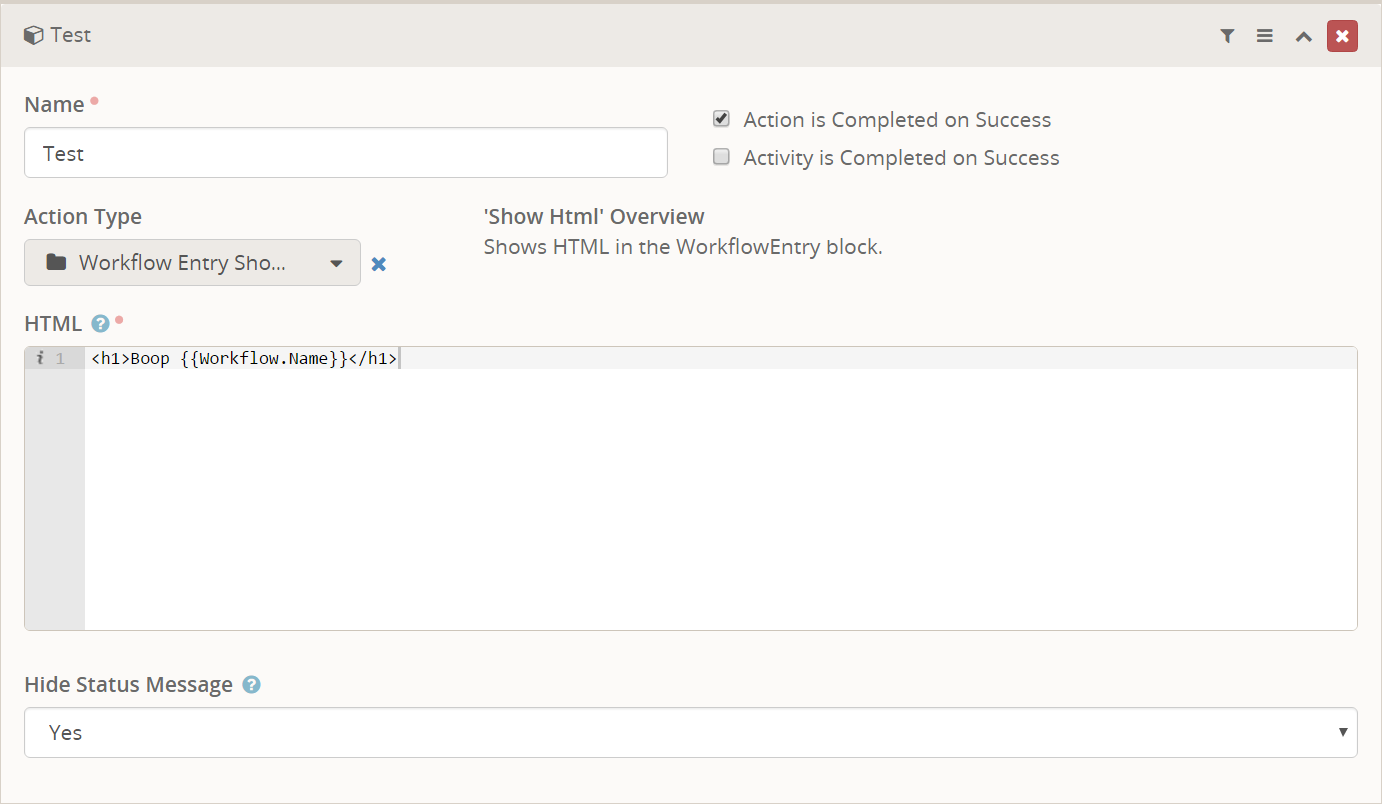
Task: Clear the Action Type with the blue x
Action: click(x=379, y=264)
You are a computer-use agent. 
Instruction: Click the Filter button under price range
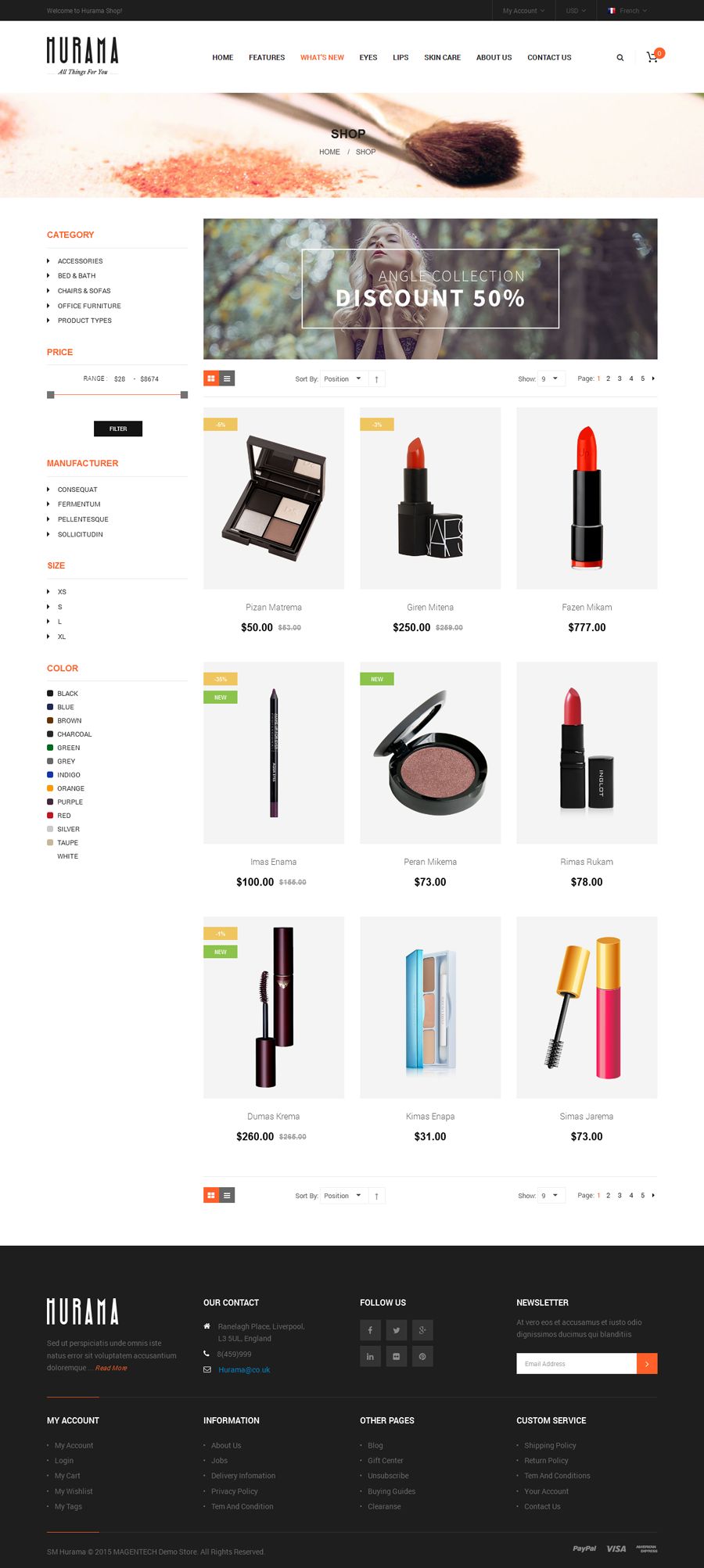pos(118,429)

====

EXERCISE GOAL:
What is needed is an exact copy of the lines from the one with "You are a computer-use agent." through the end of the data above, both included, minus any pictures.

OUTPUT BELOW:
You are a computer-use agent. 
Instruction: Click the Filter button under price range
pos(118,429)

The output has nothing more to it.